**WORK TASK**
Note every line in the entries that contains the string "will", and copy it.

========

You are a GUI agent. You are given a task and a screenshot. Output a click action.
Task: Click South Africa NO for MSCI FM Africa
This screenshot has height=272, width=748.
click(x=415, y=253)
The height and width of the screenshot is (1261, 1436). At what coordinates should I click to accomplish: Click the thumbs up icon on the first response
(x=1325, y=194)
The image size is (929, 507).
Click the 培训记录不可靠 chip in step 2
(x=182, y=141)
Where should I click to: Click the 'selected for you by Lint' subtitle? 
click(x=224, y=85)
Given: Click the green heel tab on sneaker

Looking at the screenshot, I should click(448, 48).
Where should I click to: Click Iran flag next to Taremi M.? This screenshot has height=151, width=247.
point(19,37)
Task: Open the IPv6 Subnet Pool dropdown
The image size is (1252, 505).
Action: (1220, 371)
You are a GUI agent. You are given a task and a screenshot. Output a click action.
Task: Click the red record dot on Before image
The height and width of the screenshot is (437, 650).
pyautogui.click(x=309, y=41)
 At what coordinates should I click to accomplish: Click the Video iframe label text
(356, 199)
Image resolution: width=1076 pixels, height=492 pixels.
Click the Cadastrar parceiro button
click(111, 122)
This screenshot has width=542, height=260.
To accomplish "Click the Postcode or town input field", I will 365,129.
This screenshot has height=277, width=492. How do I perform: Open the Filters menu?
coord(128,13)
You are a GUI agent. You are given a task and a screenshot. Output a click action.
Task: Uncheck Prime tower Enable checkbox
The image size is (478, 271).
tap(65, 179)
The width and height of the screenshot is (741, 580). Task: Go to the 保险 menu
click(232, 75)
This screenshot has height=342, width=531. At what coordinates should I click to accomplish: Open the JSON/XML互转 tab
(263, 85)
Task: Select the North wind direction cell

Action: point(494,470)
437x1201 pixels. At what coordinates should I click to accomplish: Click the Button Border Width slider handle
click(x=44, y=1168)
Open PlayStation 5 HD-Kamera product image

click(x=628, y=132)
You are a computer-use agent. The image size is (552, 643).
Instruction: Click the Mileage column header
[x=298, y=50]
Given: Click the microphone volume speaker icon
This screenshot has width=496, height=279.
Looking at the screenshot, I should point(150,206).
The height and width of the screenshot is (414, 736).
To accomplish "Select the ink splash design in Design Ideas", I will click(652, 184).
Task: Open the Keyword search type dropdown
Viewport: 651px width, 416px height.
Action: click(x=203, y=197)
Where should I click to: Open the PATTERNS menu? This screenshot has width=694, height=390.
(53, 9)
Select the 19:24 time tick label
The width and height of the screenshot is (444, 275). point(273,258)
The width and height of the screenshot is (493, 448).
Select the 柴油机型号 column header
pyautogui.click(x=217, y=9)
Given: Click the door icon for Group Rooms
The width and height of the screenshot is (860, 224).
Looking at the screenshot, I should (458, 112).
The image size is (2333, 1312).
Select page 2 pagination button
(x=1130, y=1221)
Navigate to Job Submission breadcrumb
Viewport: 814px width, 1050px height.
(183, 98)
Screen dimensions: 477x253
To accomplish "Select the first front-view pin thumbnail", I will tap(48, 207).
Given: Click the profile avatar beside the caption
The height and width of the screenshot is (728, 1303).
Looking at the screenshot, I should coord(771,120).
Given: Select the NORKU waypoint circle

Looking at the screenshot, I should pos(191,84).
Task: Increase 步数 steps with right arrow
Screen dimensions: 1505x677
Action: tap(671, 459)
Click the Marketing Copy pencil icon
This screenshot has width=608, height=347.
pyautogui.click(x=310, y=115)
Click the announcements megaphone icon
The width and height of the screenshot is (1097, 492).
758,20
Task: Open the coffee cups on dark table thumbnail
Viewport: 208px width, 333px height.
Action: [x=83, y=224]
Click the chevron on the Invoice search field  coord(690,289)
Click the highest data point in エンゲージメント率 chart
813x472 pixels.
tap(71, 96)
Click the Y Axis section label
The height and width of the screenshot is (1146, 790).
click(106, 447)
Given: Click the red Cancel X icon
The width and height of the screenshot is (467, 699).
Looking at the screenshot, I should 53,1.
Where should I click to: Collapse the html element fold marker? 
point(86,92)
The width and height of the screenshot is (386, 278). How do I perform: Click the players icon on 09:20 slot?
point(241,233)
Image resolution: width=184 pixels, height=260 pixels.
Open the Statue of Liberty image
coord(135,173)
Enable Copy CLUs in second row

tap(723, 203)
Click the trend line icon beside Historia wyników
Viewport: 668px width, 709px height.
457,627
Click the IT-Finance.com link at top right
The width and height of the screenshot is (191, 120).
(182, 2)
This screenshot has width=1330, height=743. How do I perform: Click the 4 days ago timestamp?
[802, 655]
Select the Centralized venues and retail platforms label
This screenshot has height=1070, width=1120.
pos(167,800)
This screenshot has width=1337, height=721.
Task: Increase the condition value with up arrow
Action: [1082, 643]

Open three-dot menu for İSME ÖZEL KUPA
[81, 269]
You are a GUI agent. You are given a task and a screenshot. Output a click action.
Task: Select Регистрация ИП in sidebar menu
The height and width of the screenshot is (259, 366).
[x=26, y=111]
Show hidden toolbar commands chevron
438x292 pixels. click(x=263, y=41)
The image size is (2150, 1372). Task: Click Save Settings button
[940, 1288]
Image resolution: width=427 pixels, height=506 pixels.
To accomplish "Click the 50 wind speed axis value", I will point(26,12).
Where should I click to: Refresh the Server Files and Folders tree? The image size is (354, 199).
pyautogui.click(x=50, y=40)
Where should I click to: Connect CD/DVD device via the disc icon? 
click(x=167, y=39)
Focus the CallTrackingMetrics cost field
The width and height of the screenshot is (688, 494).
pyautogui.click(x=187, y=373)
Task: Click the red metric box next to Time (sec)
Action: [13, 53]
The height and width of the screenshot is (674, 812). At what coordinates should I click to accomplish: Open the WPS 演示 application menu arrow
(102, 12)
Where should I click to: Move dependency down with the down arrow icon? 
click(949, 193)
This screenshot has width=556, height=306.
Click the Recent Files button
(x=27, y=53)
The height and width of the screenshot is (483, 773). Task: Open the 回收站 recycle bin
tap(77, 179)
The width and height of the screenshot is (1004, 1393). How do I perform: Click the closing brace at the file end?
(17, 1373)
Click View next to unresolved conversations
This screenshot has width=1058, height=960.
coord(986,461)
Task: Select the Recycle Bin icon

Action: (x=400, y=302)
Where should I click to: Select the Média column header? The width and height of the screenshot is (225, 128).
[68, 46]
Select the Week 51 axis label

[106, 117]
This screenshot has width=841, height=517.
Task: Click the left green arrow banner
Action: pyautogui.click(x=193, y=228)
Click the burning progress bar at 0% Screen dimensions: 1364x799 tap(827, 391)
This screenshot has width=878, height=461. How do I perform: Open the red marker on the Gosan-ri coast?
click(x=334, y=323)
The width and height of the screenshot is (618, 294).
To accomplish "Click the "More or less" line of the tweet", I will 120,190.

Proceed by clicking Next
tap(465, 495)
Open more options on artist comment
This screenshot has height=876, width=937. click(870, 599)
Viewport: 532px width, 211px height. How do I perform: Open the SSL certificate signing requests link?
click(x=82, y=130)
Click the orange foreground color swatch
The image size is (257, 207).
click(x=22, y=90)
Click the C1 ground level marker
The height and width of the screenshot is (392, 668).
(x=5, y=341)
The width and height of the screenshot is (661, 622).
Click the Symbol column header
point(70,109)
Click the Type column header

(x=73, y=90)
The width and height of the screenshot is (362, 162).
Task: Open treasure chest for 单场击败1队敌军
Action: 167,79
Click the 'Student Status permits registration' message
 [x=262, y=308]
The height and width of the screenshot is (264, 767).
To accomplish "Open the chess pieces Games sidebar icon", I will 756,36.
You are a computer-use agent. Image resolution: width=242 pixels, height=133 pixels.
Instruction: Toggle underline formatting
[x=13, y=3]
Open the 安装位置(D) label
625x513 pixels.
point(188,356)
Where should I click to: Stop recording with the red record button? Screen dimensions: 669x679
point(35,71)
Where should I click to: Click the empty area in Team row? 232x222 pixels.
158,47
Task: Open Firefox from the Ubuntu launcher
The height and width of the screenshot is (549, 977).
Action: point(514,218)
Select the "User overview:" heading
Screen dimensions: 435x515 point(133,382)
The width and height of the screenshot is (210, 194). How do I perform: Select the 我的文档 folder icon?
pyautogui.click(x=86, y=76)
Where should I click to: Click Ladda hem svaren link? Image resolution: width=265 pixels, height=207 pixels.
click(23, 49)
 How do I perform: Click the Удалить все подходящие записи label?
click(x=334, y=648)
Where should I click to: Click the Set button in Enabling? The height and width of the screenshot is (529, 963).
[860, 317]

========

**ANSWER SPACE**
To accomplish "Click the Postcode or town input field", I will 365,129.
To accomplish "Select the ink splash design in Design Ideas", I will click(652, 184).
To accomplish "Select the first front-view pin thumbnail", I will tap(48, 207).
To accomplish "Click the 50 wind speed axis value", I will point(26,12).
To accomplish "Click the "More or less" line of the tweet", I will 120,190.
To accomplish "Open the chess pieces Games sidebar icon", I will 756,36.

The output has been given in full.